WRITTEN PROBLEM: Please give the records below as a Markdown table with the columns Row and Line, numbering each line and leaving out blank lines. Leave the pictures out of the answer.

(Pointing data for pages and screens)
────────────────
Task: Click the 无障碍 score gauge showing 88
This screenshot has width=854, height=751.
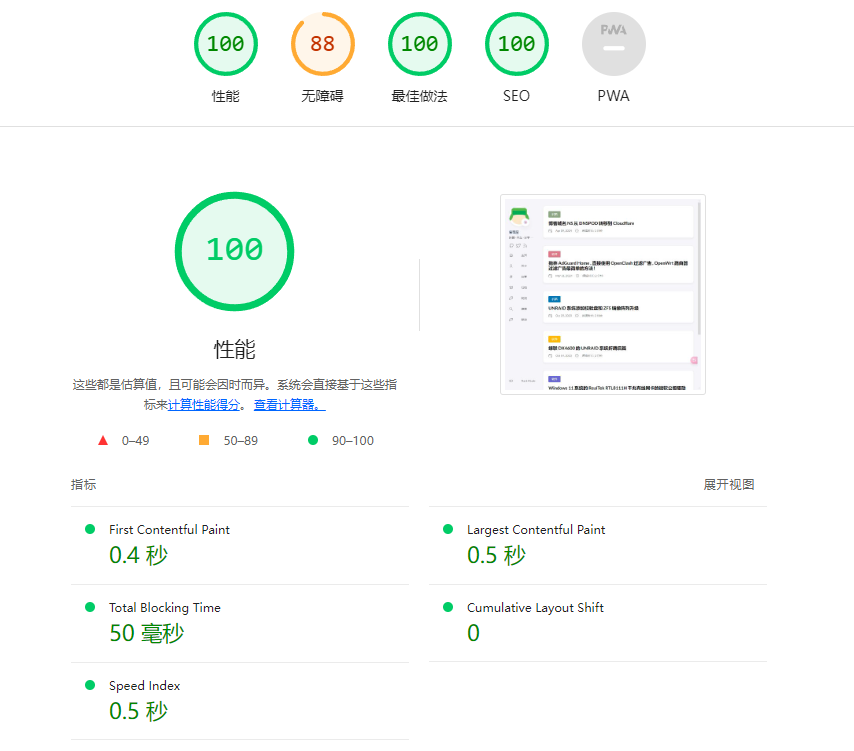Action: tap(322, 44)
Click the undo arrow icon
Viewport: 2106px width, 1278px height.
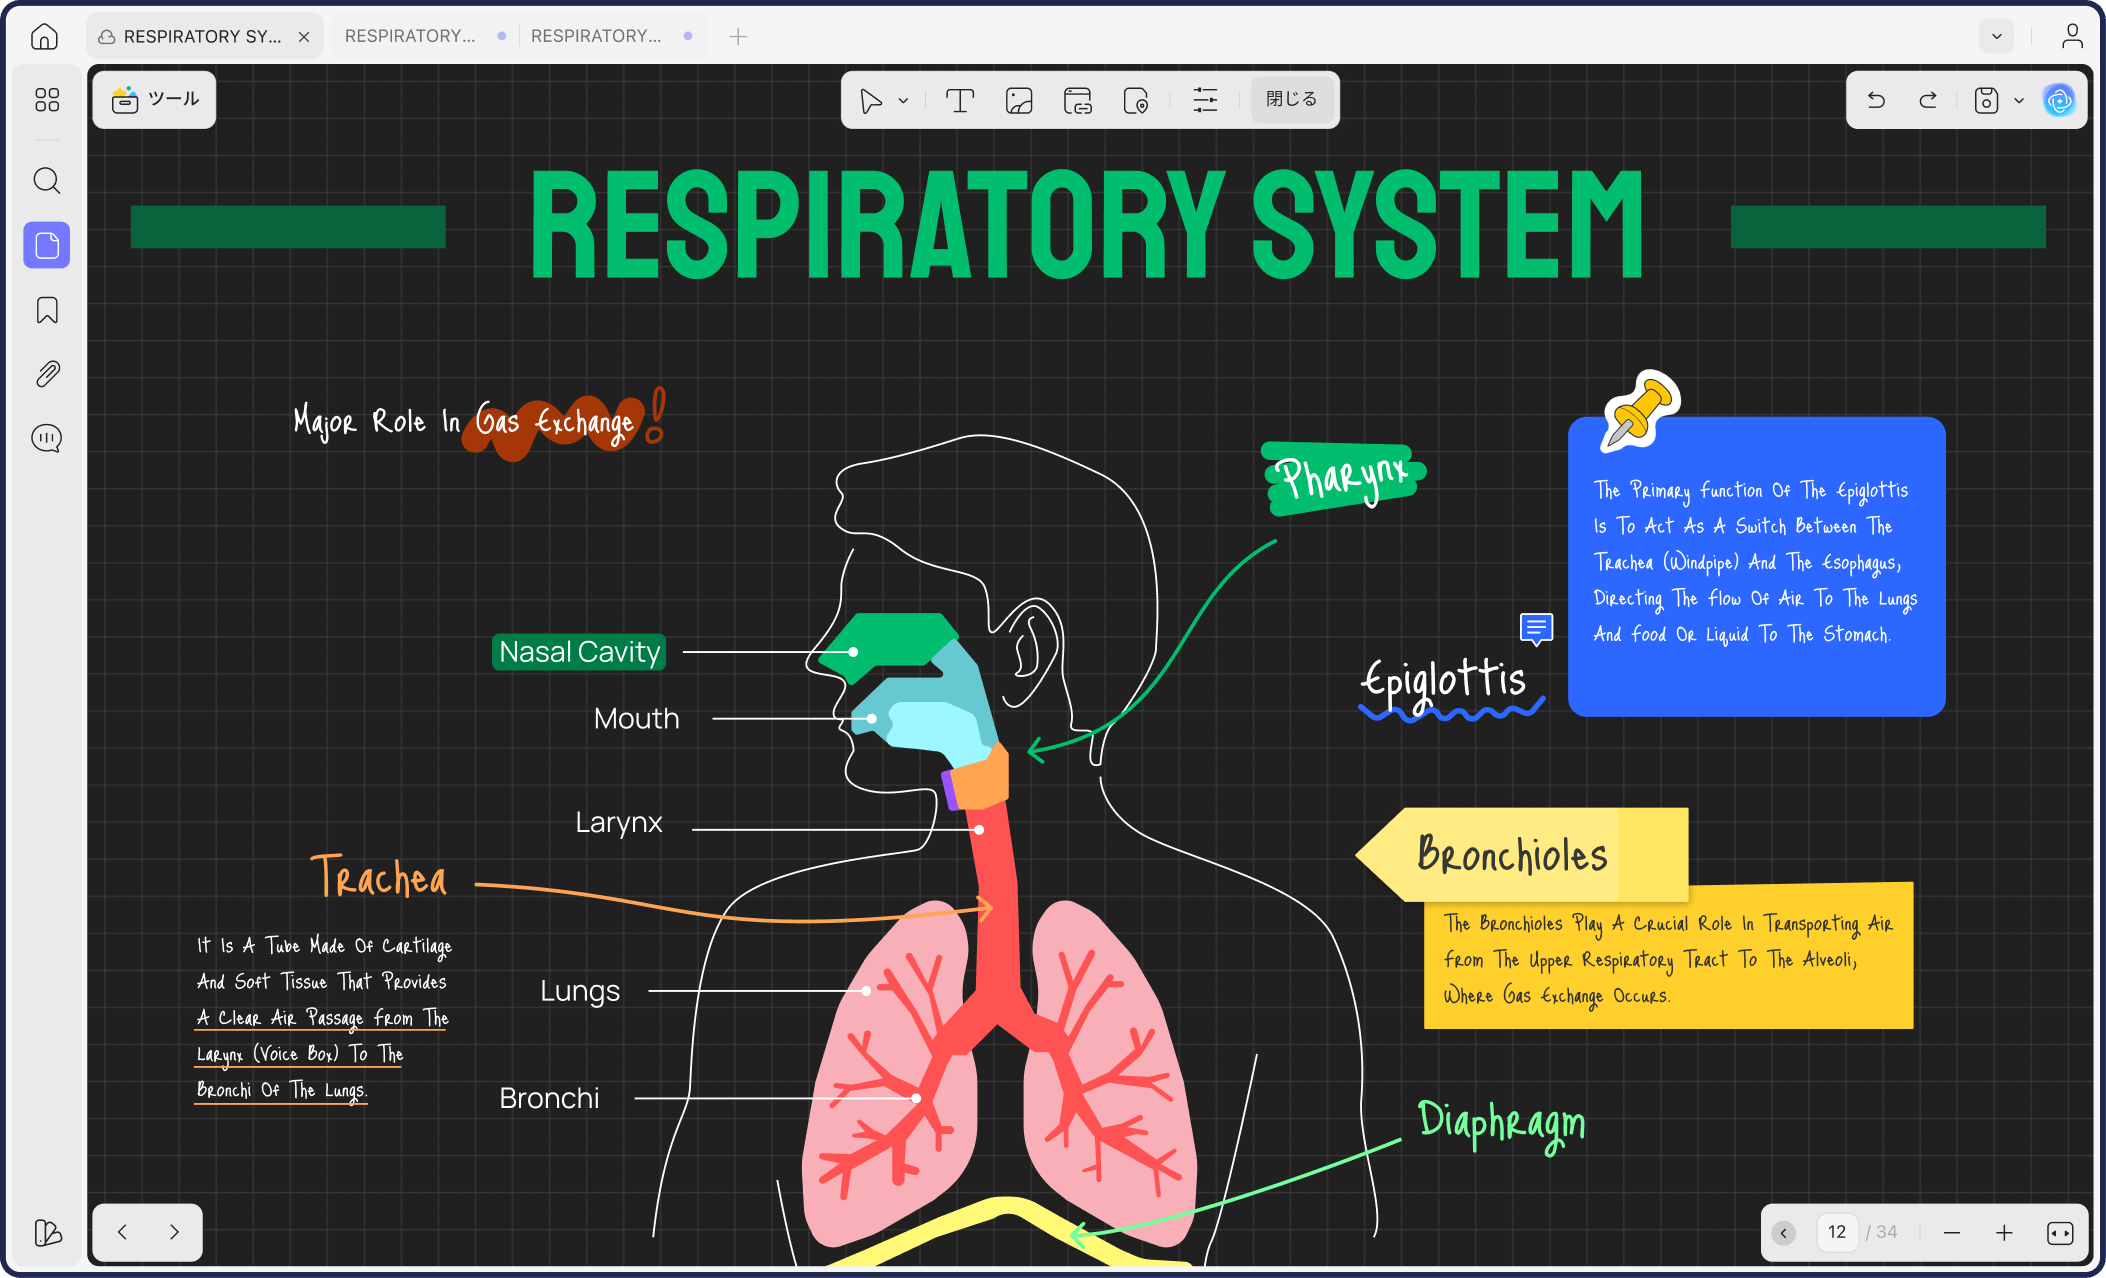(1876, 100)
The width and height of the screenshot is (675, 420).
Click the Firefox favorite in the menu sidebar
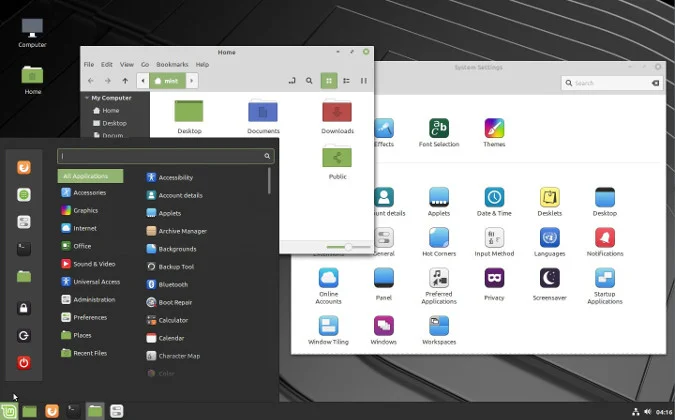click(x=24, y=167)
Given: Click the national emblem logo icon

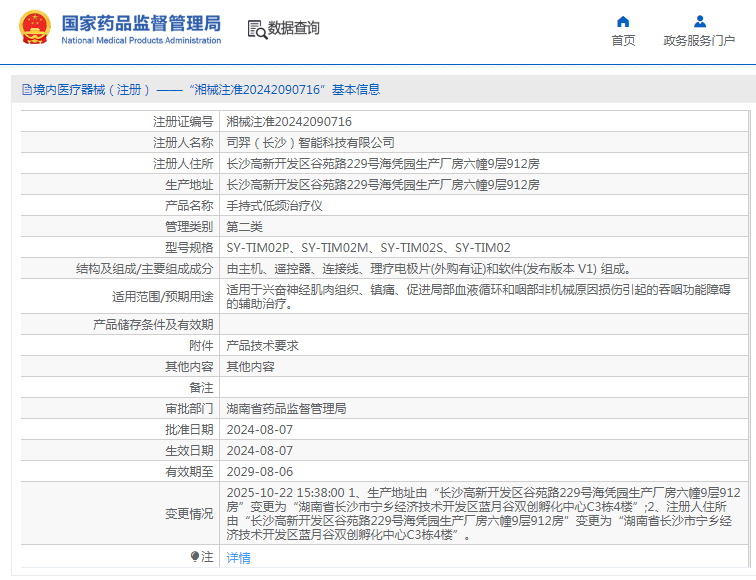Looking at the screenshot, I should [33, 29].
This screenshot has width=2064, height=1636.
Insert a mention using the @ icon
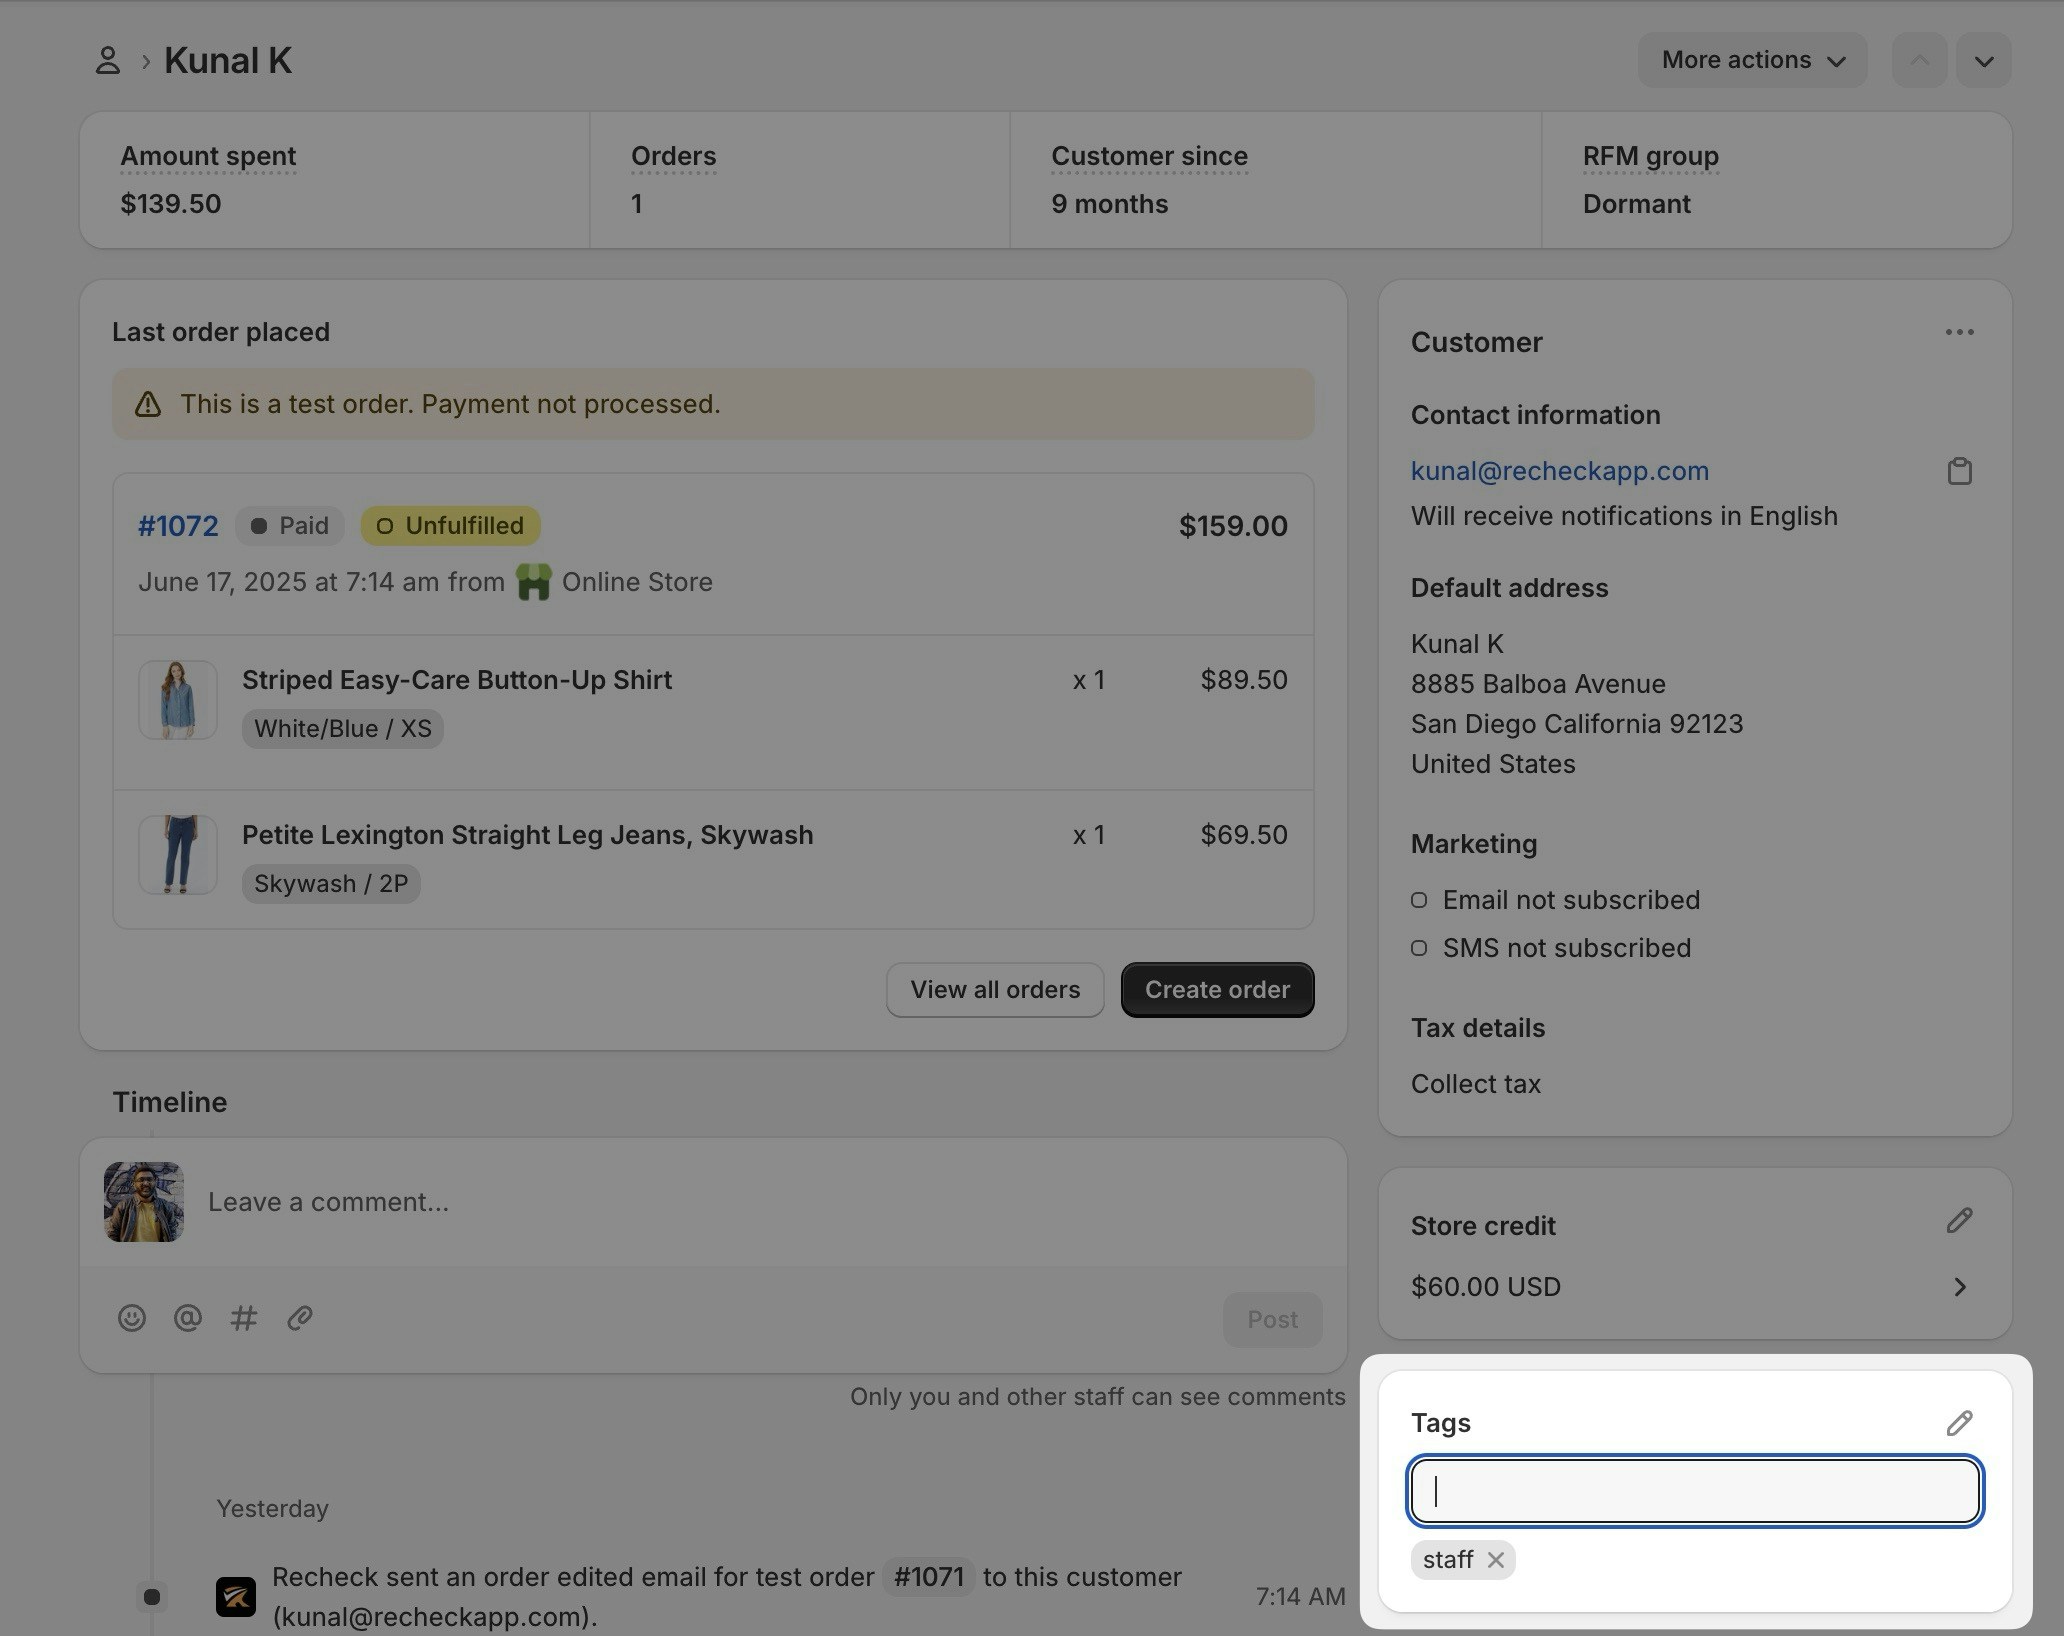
────────────────
OUTPUT BELOW:
| Row | Line |
|---|---|
| 1 | Task: Click the 无障碍 score gauge showing 88 |
| 2 | This screenshot has width=854, height=751. |
| 3 | Action: tap(322, 44) |
| 4 | Click the undo arrow icon |
| 5 | Viewport: 2106px width, 1278px height. |
| 6 | (1876, 100) |
| 7 | The width and height of the screenshot is (675, 420). |
| 8 | Click the Firefox favorite in the menu sidebar |
| 9 | click(x=24, y=167) |
| 10 | Given: Click the national emblem logo icon |
| 11 | Looking at the screenshot, I should [33, 29]. |
| 12 | This screenshot has width=2064, height=1636. |
| 13 | Insert a mention using the @ icon |